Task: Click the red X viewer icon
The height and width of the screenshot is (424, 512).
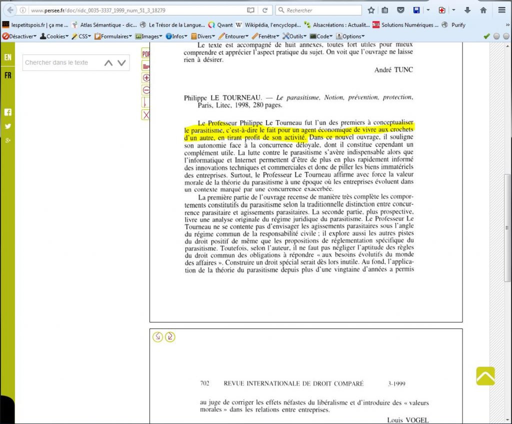Action: coord(146,115)
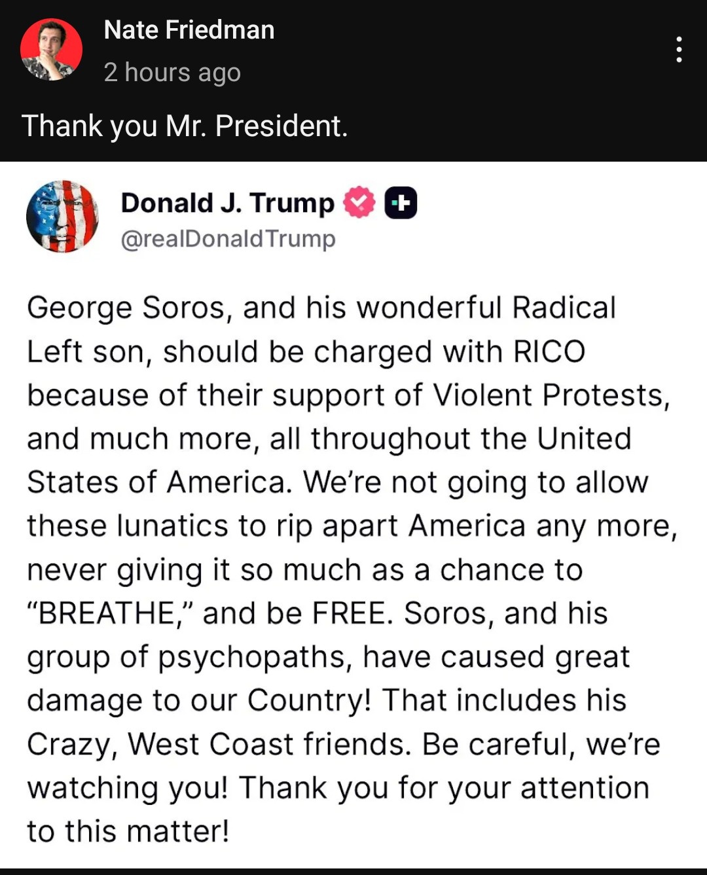Viewport: 707px width, 875px height.
Task: Tap the dark plus badge beside the verified check
Action: [x=401, y=202]
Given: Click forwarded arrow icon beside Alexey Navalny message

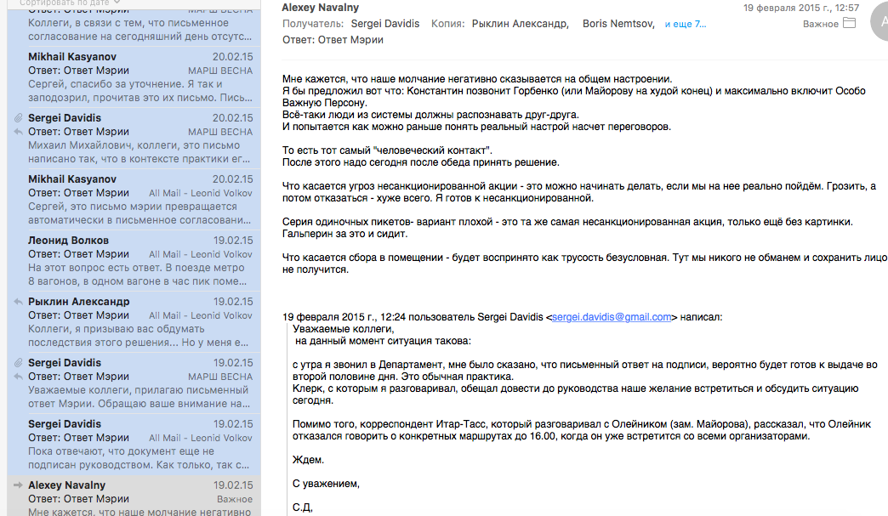Looking at the screenshot, I should coord(17,485).
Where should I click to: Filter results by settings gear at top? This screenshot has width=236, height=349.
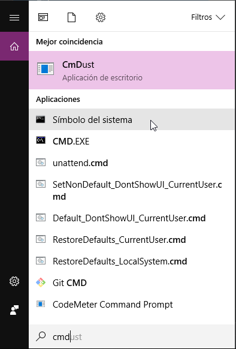[x=100, y=17]
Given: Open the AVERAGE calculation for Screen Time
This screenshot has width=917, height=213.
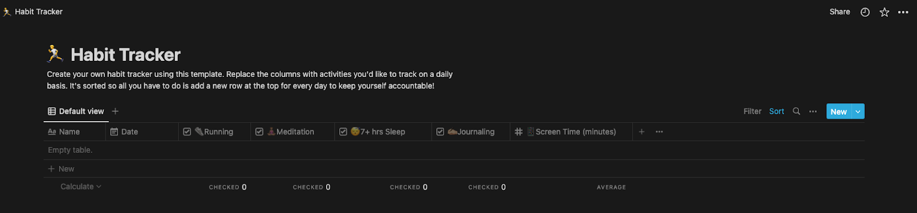Looking at the screenshot, I should click(x=611, y=187).
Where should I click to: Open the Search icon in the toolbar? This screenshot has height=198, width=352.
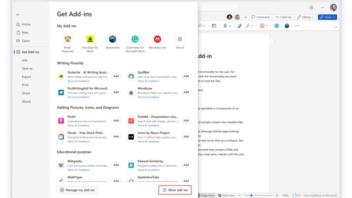click(200, 25)
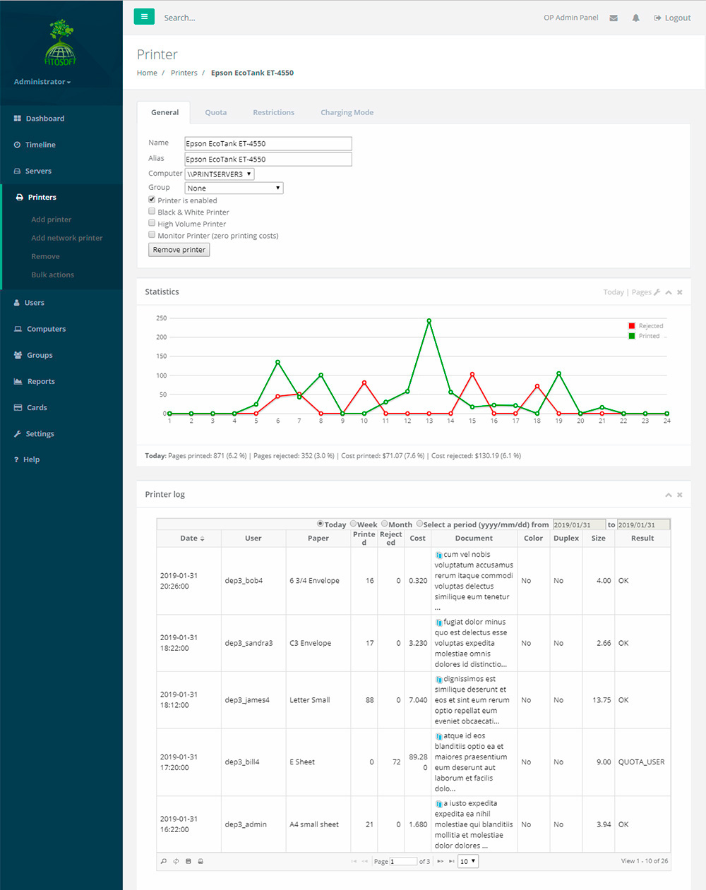The height and width of the screenshot is (890, 706).
Task: Click the search icon in printer log footer
Action: (x=164, y=861)
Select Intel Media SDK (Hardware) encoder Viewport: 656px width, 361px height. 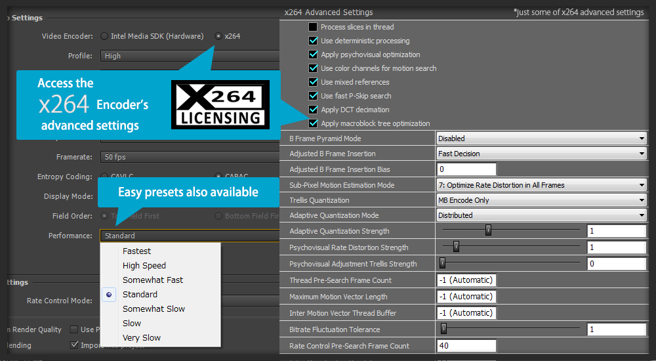pos(104,36)
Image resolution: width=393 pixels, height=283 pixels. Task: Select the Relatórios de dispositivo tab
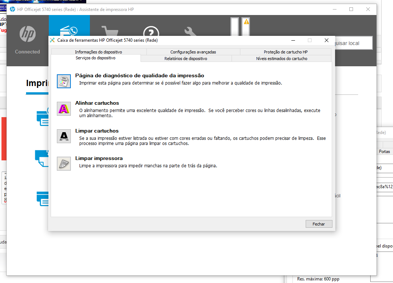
---*---
Goal of the exercise:
Set down the records above exactly as written, beginning with the first line and ending with the line that contains "Given: Open the", and do not include pictures.

Output below:
Task: Click the red X viewer icon
The height and width of the screenshot is (424, 512).
Action: coord(146,115)
Viewport: 707px width, 875px height.
Task: Tap the dark plus badge beside the verified check
Action: [x=401, y=202]
Given: Click forwarded arrow icon beside Alexey Navalny message

Looking at the screenshot, I should coord(17,485).
Where should I click to: Filter results by settings gear at top? This screenshot has width=236, height=349.
[x=100, y=17]
Given: Open the AVERAGE calculation for Screen Time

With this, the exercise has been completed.